## Extracted records
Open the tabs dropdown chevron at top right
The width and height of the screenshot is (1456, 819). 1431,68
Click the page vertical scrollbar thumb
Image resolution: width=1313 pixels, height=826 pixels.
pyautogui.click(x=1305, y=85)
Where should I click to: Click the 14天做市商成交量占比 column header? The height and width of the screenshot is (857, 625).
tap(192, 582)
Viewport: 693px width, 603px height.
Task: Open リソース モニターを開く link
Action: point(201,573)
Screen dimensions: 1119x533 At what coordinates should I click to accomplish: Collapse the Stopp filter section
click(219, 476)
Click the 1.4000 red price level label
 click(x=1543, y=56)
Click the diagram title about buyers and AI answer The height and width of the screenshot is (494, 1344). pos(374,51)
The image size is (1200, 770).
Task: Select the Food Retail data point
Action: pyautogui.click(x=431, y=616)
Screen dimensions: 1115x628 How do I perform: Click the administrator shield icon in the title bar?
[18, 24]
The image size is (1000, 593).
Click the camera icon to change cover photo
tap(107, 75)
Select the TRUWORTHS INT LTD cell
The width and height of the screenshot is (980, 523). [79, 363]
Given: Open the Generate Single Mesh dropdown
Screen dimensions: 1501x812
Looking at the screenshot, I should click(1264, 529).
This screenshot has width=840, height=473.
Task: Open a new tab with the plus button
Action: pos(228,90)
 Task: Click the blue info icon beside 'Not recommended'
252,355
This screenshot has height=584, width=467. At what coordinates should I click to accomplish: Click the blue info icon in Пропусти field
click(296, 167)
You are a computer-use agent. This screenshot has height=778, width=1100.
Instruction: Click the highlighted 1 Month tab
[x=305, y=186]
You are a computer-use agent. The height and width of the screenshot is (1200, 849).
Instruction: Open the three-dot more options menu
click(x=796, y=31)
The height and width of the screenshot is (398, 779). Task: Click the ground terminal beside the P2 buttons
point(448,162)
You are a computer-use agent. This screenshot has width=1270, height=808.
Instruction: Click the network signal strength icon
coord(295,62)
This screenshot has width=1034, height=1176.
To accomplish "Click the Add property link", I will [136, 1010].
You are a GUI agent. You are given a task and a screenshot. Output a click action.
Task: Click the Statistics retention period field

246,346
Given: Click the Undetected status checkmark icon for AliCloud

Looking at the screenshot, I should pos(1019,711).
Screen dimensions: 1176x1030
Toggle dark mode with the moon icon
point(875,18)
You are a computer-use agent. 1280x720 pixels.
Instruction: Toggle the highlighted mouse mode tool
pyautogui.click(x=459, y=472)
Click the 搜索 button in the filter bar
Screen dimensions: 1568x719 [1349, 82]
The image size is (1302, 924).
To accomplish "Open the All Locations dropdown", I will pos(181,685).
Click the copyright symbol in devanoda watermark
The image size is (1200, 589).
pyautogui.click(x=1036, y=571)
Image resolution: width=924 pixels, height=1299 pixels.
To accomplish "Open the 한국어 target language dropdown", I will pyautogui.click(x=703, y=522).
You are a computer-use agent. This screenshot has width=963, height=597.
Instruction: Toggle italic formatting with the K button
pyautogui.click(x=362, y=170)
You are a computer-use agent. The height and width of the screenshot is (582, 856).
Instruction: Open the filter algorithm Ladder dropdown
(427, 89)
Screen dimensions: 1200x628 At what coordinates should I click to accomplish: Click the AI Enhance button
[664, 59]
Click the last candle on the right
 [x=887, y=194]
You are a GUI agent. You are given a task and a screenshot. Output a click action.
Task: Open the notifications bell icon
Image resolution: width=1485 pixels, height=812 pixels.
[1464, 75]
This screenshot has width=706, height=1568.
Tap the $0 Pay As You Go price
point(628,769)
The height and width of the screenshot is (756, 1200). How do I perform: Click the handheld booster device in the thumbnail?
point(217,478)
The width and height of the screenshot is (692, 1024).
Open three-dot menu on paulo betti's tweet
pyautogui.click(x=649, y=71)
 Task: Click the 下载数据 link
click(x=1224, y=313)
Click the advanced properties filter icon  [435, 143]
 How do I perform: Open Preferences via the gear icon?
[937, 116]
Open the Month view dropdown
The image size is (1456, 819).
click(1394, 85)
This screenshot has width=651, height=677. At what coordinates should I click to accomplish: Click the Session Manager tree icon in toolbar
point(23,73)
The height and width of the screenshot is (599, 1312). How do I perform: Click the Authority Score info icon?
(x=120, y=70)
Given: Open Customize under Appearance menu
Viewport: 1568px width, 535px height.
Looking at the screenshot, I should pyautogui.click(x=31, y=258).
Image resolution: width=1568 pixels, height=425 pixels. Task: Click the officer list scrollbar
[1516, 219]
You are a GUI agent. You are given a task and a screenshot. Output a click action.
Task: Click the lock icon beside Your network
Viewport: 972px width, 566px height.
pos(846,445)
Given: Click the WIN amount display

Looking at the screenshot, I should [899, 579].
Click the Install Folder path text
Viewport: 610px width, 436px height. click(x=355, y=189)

## What the task asks
In the entries above, which lines hold the string "computer"? Report all of them.

## Solution to the problem
You are a computer-use agent. This screenshot has height=778, width=1100.
You are a computer-use agent. The height and width of the screenshot is (1200, 849).
You are a computer-use agent. This screenshot has width=1270, height=808.
You are a computer-use agent. 1280x720 pixels.
You are a computer-use agent. This screenshot has width=963, height=597.
You are a computer-use agent. The height and width of the screenshot is (582, 856).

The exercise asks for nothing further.